Remove Ambiguity of Script ASM Hex and Decimal Integer Representations

MatthewLM commented at 11:14 am on May 31, 2023: none

Please describe the feature you’d like to see added.

Distinguish between decimal and hex integers in the script ASM to avoid ambiguity. Hex integers/data can be prefixed with 0x to avoid ambiguity.

When scripts are decoded into ASM, two different integers can be displayed identically, with one as hex and the other as decimal. decodescript 0511121314150457c74942 produces ASM of 1112131415 1112131415 , despite the integers being different.
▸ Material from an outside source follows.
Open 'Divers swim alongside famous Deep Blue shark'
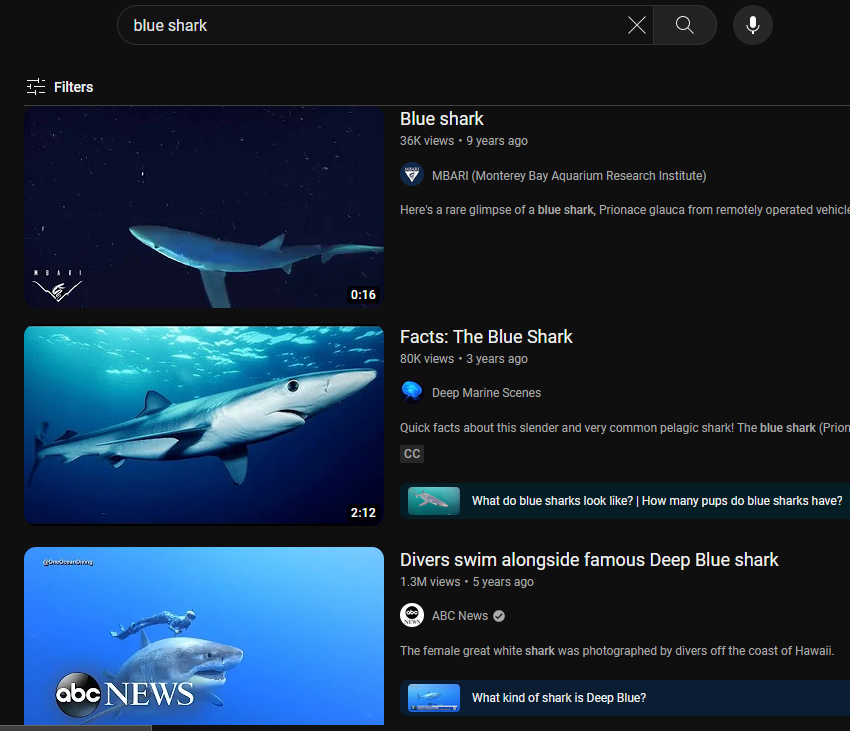 (589, 560)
There is no distinction between hex and decimal.

Describe the solution you’d like

Prefixing 0x makes the most sense to me.

Describe any alternatives you’ve considered

All data could be provided as hex, or “d” could be added to decimals. Removing ambiguity is the primary concern here.
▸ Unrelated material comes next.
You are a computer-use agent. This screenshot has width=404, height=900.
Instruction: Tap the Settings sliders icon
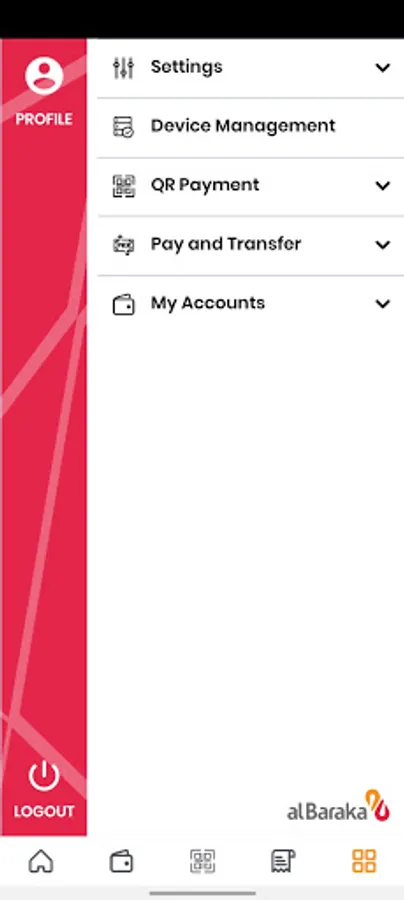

Please leave any additional context

No response

MatthewLM added the label Feature on May 31, 2023

maflcko added the label RPC/REST/ZMQ on May 31, 2023

fanquake commented at 12:49 pm on May 31, 2023: member

Related to #7996.

darosior commented at 2:04 pm on June 1, 2023: member

When scripts are decoded into ASM, two different integers can be displayed identically, with one as hex and the other as decimal.

~~It’s not two different integers,~~ it’s that integers (which all <=4 bytes pushes are assumed to be) are displayed in decimal and all other pushes are displayed as hexadecimal.

I wonder why we even try to detect and print numbers differently (and even more so in a different base!), just print all pushes in hex and there is no ambiguity anymore?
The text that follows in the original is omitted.